Ренни отворила дверь, белая как полотно. Увидев меня, она попыталась что-то сказать, но поперхнулась и тут же залилась слезами.
— Что случилось, Ренни? — Я взял ее за плечи и обнял бы, просто для того, чтобы дать нам обоим возможность хоть как-то успокоиться, но она в ужасе отпрянула и упала на стул. Она была просто сама не своя, и я от этого еще острее почувствовал тошноту: меня прошиб холодный пот, колени ослабли, и я подумал, что меня вот-вот вырвет.

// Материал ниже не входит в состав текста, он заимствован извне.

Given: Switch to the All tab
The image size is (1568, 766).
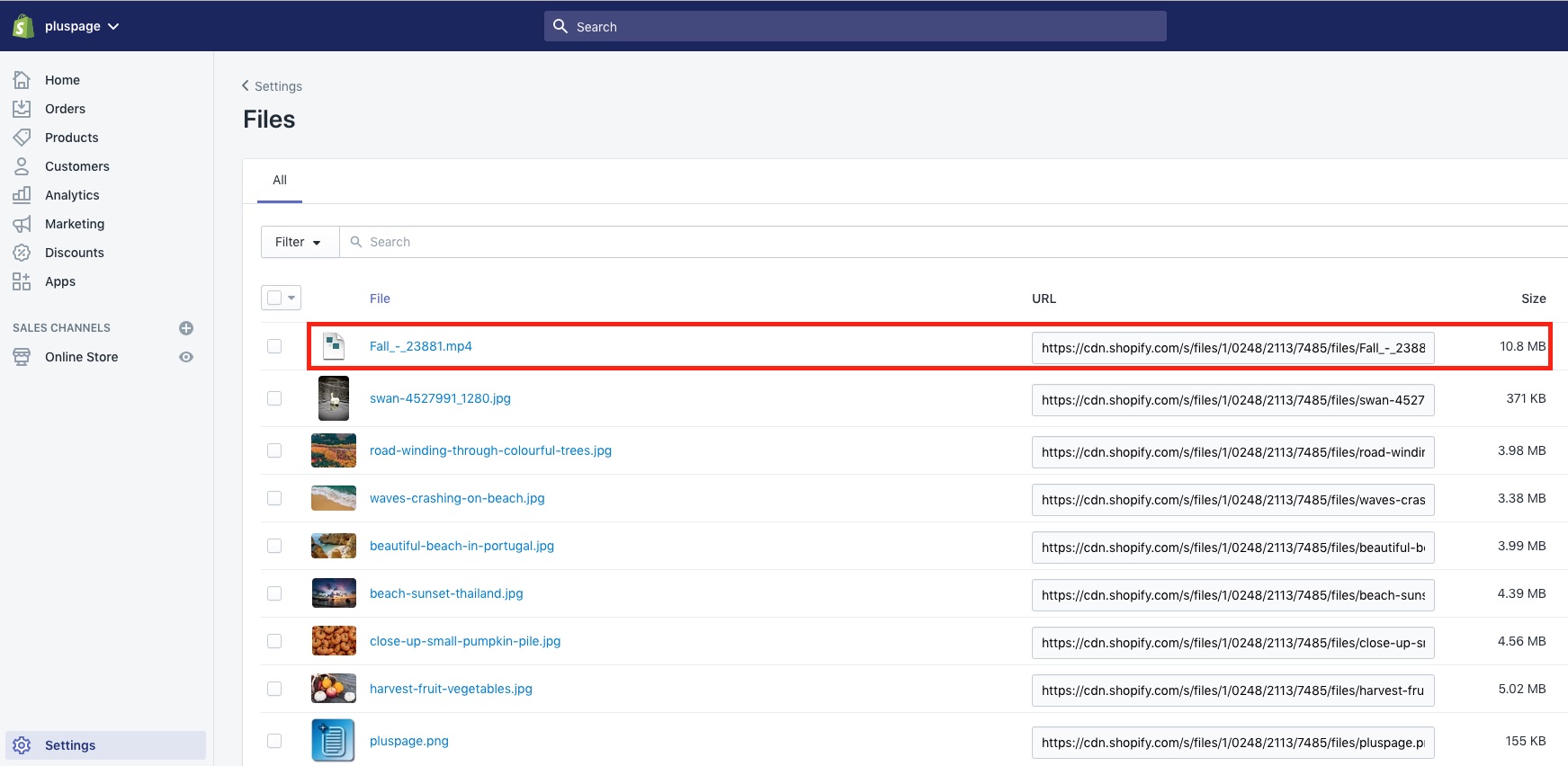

— Нет, это просто чертовщина какая-то, Ренни! — голос у меня сорвался. Она посмотрела на меня, но сказать ничего, наверное, просто не смогла, и у меня на глаза навернулись слезы. Пришлось сесть. — Господи, почему такая слабость! — сказал я. Я совершил по отношению к Джо колоссальную несправедливость, и это оказалось очень больно. Я представил его себе на встрече бойскаутов, и никогда еще он не стоял предо мной таким красивым и сильным. — О чем, черт побери, я только думал? А сам я в это время где был?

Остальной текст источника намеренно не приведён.